Edgeworth (1768-1849) was an educationist and prolific novelist of adults’ and children’s literature and is credited with making significant contributions to the evolution of the novel in Europe. She was one of the first realist writers in children’s literature.

Her most popular work on childhood education is Practical Education, which she wrote in collaboration with her father, Richard Lovell Edgeworth, who contributed to many of her other works.

Her many correspondents across Britain and Europe included Jane Austen, Sir Walter Scott and Rachel Mordecai Lazarus, a Jewish-American educator. Edgeworth travelled across Europe with her family while writing and spent the rest of her life living in the Edgeworthstown estate in County Longford, Ireland.

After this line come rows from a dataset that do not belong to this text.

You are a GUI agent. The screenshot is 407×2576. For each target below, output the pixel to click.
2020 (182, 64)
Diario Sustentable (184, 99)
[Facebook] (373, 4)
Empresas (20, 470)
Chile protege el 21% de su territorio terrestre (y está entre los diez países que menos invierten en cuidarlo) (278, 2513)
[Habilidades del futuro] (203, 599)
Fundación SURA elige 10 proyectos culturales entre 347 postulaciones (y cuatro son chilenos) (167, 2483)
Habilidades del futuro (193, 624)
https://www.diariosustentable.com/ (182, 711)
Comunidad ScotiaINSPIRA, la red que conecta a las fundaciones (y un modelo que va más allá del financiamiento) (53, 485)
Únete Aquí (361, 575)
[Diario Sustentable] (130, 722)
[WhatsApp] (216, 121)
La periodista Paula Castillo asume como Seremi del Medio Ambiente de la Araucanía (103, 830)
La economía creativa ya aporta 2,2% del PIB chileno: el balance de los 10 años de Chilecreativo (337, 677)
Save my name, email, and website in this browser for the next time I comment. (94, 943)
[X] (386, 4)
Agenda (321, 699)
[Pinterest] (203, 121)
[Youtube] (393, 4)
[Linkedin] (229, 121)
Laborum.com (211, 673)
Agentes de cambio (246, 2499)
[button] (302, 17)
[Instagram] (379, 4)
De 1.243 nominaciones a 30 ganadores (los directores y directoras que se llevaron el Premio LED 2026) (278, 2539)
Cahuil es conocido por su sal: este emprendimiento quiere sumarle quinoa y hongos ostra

The letters included in the auction were written between 1818-1831, mostly to Mr Lushington and a few to Miss Carr of Frognall, Hampstead. The letters are written from Edgeworthtown, the town named after the family and Lough Glynn, 31, Merrion Street, Dublin and Abbotsford, home of Sir Walter Scott.

Chris Moore, Halls Fine Art’s books and manuscripts specialist, said “The letters are attracting a lot of pre-sale interest from across the UK and Ireland and are expected to sell for more than £1,000.

“There has been a lot of interest in female writers of literature and poetry in the last 20 years and Maria Edgeworth is an important novelist.”

There is a Maria Edgeworth Centre in Edgeworthtown, which pays homage to the novelist and tells the story of her life and works. A literary festival is also dedicated to her.

Opened in 2019, the centre pays homage to Edgeworth, whom it says was considered “a lioness by literary giants including, William Wordsworth, Sir Walter Scott, Lord Byron and Jane Austen”.